### À compléter
1. D'après le texte sur l'Annonciation, à quelle période l'Évangile de Luc aurait-il été rédigé ?
2. Dans le texte sur l'Annonciation, transformez en liste le paragraphe qui commence par « L'Evangile de Luc est attribué », sans perdre ses faits principaux.

### Texte à lire
■ ■ ■ ■ ■

Mais l’Annonciation c’est quoi ? C’est un récit de la Bible, que nous trouvons dans le Nouveau Testament, dans l’Evangile de Luc. Il est lu principalement au moment de la période de Noël, parce que c’est un récit qui raconte la venue au monde de Jésus.
L’Evangile de Luc est attribué à un médecin, non juif, compagnon de voyage de l’apôtre Paul. Il se présente comme la première partie d’un ouvrage en deux volumes, adressés aux Grecs et aux Romains. Le second volume, ce sont les Actes des Apôtres.
La rédaction de cet Evangile se situe aux environ entre les années 60 à 80 de notre ère. Il cherche à montrer que Jésus est venu pour être le Sauveur de tous les hommes, juifs et non-juifs. Il relate ses paroles et ses actes. Cet Evangile forme avec ceux de Matthieu et de Marc le groupe des Evangiles « synoptiques », autrement dit qui se ressemblent, car ces trois Evangiles présentent la vie de Jésus dans une perspective similaire, avec néanmoins des caractéristiques ou des détails propres à chacun.
Je vous propose d’écouter ce récit, que nous prendrons dans l’Evangile de Luc, au chapitre 1, des versets 26 à 38, pour commencer.
« Le sixième mois, l’ange Gabriel fut envoyé par Dieu dans une ville de Galilée appelée Nazareth, chez une vierge fiancée à un homme de la famille de David, appelé Joseph. Le nom de la vierge était Marie. L’ange entra chez elle et dit : Je te salue, toi à qui une grâce a été faite, le Seigneur est avec toi. (Tu es bénie parmi les femmes.) Troublée par cette parole, Marie se demandait ce que pouvait signifier une telle salutation. L’ange lui dit : N’aie pas peur, Marie, car tu as trouvé grâce auprès de Dieu. Voici que tu seras enceinte. Tu mettras au monde un fils et tu lui donneras le nom de Jésus. Il sera grand et sera appelé Fils du Très-Haut, et le Seigneur lui donnera le trône de David, son ancêtre. Il règnera sur la famille de Jacob éternellement, son règne n’aura pas de fin. Marie dit à l’ange : comment cela se fera-t-il puisque je n’ai pas de relations avec un homme ? L’ange lui répondit : le Saint-Esprit viendra sur toi et la puissance du Très-Haut te couvrira de son ombre. C’est pourquoi le saint enfant qui naîtra sera appelé Fils de Dieu. Voici qu’Elisabeth, ta parente, est elle aussi devenue enceinte d’un fils dans sa vieillesse. Celle qu’on appelait « la stérile » est dans son sixième mois. En effet, rien n’est impossible à Dieu. Marie dit : Je suis la servante du Seigneur. Que ta parole s’accomplisse pour moi ! Et l’ange la quitta. »

■ ■ ■ ■ ■

### Informations affichées
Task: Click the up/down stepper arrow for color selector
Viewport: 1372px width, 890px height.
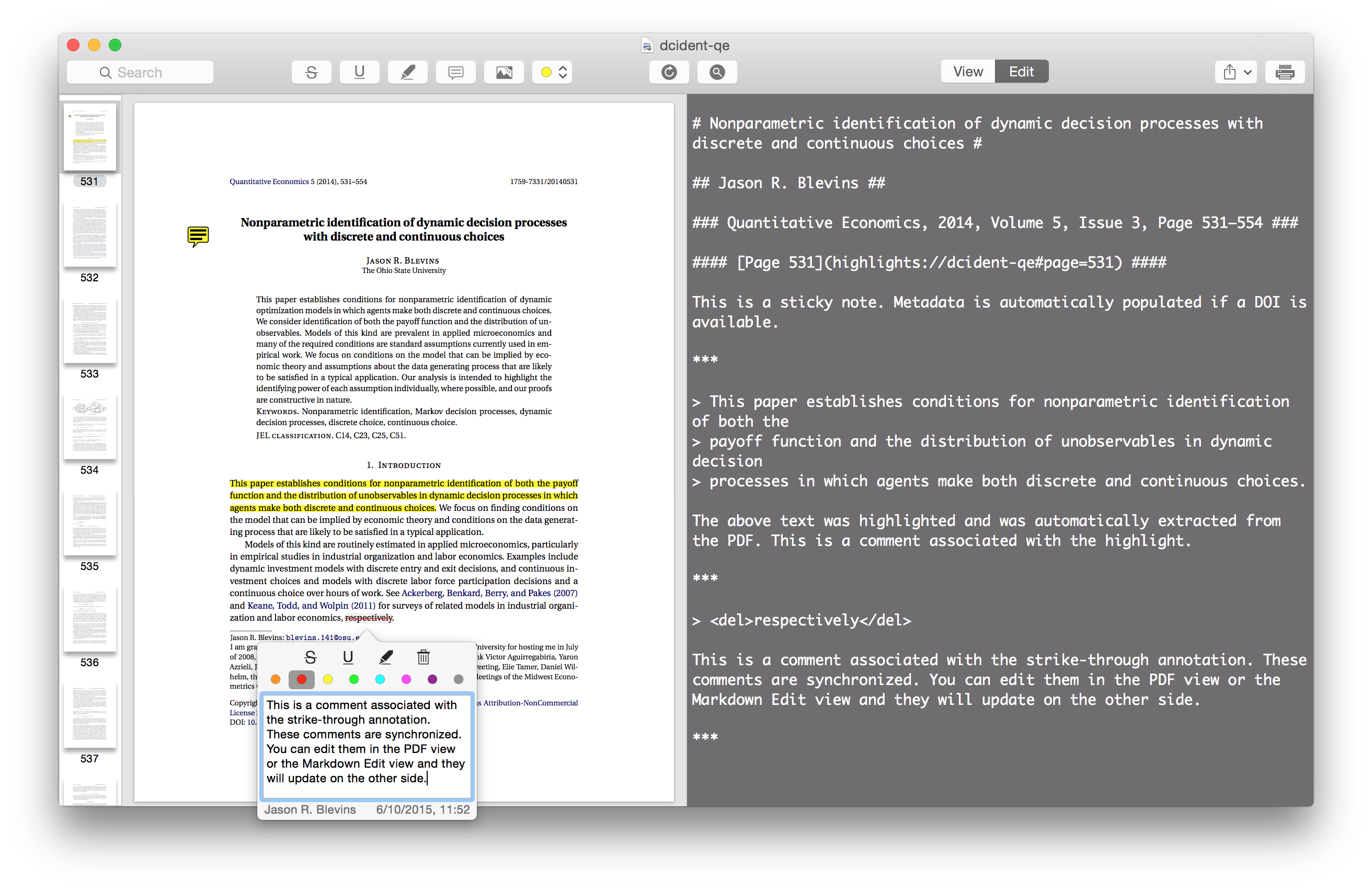Action: pyautogui.click(x=563, y=71)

■ ■ ■ ■ ■

### Corrigé
1. Environ entre les années 60 et 80 de notre ère.

2.
- L'Évangile de Luc est attribué à un médecin non juif qui accompagnait l'apôtre Paul dans ses voyages.
- Il constitue le premier volume d'un ouvrage en deux parties, destiné aux Grecs et aux Romains.
- Le second volume correspond aux Actes des Apôtres.